Task » Your answer should consist solely of the lines from the first line of the data through the line with "Given: Open the hand scanner and laptop photo", each reproduced exactly.

Records for processing »
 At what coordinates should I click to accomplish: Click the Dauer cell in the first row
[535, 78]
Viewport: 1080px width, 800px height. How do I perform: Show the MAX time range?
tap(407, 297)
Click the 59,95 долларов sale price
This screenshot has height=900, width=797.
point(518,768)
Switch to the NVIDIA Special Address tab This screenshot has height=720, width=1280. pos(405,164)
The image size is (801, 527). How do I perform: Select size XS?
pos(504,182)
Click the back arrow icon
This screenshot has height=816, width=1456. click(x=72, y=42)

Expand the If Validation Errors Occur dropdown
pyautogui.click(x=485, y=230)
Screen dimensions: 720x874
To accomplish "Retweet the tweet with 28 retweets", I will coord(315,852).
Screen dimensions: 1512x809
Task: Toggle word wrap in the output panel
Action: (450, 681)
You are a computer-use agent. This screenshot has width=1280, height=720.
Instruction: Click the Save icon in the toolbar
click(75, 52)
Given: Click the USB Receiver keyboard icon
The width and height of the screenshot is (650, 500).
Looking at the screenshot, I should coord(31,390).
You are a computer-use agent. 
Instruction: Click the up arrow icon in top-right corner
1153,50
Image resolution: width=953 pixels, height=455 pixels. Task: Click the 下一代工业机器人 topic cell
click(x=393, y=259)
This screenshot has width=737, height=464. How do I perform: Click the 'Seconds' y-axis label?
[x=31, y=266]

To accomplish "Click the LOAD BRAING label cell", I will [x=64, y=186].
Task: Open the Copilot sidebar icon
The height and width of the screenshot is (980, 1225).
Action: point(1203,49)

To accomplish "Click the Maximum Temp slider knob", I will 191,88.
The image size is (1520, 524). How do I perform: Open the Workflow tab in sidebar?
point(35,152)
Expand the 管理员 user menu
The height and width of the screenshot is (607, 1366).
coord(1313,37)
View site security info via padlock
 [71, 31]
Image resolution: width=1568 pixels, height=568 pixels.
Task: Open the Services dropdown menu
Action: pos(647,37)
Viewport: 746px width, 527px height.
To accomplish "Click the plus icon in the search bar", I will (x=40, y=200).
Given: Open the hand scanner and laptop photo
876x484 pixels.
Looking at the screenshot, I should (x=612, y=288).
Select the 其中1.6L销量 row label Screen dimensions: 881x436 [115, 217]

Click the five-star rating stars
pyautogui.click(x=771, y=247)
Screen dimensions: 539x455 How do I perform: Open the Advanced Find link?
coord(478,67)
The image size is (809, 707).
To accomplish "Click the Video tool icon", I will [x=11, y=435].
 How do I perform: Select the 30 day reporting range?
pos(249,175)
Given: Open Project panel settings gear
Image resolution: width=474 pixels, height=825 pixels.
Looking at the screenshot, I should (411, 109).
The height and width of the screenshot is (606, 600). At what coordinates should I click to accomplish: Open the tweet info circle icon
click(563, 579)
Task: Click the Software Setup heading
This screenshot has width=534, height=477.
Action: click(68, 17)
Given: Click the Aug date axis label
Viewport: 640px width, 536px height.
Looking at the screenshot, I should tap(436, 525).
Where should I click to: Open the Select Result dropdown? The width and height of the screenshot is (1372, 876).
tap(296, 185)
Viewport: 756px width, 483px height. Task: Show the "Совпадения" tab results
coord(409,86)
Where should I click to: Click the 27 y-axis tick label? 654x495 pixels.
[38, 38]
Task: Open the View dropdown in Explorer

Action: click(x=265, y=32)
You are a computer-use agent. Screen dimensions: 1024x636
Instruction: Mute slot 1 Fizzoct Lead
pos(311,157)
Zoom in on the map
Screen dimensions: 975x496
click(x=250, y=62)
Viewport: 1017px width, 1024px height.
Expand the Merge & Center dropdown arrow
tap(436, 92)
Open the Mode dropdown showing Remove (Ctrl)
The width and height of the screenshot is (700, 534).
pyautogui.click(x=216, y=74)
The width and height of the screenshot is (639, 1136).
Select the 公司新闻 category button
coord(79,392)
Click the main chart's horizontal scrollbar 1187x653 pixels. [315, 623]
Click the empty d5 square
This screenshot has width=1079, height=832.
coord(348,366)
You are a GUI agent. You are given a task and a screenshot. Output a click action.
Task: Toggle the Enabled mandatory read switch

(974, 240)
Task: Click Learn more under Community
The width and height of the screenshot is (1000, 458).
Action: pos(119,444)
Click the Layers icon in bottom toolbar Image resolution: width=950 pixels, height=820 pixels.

Reply to the task »
 At what coordinates should I click to accomplish: Click the Dauer cell in the first row
[535, 78]
Viewport: 1080px width, 800px height. How do I perform: Show the MAX time range?
tap(407, 297)
Click the 59,95 долларов sale price
This screenshot has height=900, width=797.
point(518,768)
Switch to the NVIDIA Special Address tab This screenshot has height=720, width=1280. pos(405,164)
The image size is (801, 527). How do I perform: Select size XS?
pos(504,182)
Click the back arrow icon
This screenshot has height=816, width=1456. click(x=72, y=42)

Expand the If Validation Errors Occur dropdown
pyautogui.click(x=485, y=230)
Screen dimensions: 720x874
To accomplish "Retweet the tweet with 28 retweets", I will coord(315,852).
Screen dimensions: 1512x809
Task: Toggle word wrap in the output panel
Action: (450, 681)
You are a computer-use agent. This screenshot has width=1280, height=720.
Instruction: Click the Save icon in the toolbar
click(75, 52)
Given: Click the USB Receiver keyboard icon
The width and height of the screenshot is (650, 500).
Looking at the screenshot, I should coord(31,390).
You are a computer-use agent. 
Instruction: Click the up arrow icon in top-right corner
1153,50
Image resolution: width=953 pixels, height=455 pixels. Task: Click the 下一代工业机器人 topic cell
click(x=393, y=259)
This screenshot has width=737, height=464. How do I perform: Click the 'Seconds' y-axis label?
[x=31, y=266]

To accomplish "Click the LOAD BRAING label cell", I will [x=64, y=186].
Task: Open the Copilot sidebar icon
The height and width of the screenshot is (980, 1225).
Action: point(1203,49)

To accomplish "Click the Maximum Temp slider knob", I will 191,88.
The image size is (1520, 524). How do I perform: Open the Workflow tab in sidebar?
point(35,152)
Expand the 管理员 user menu
The height and width of the screenshot is (607, 1366).
coord(1313,37)
View site security info via padlock
 [71, 31]
Image resolution: width=1568 pixels, height=568 pixels.
Task: Open the Services dropdown menu
Action: pos(647,37)
Viewport: 746px width, 527px height.
To accomplish "Click the plus icon in the search bar", I will (x=40, y=200).
Given: Open the hand scanner and laptop photo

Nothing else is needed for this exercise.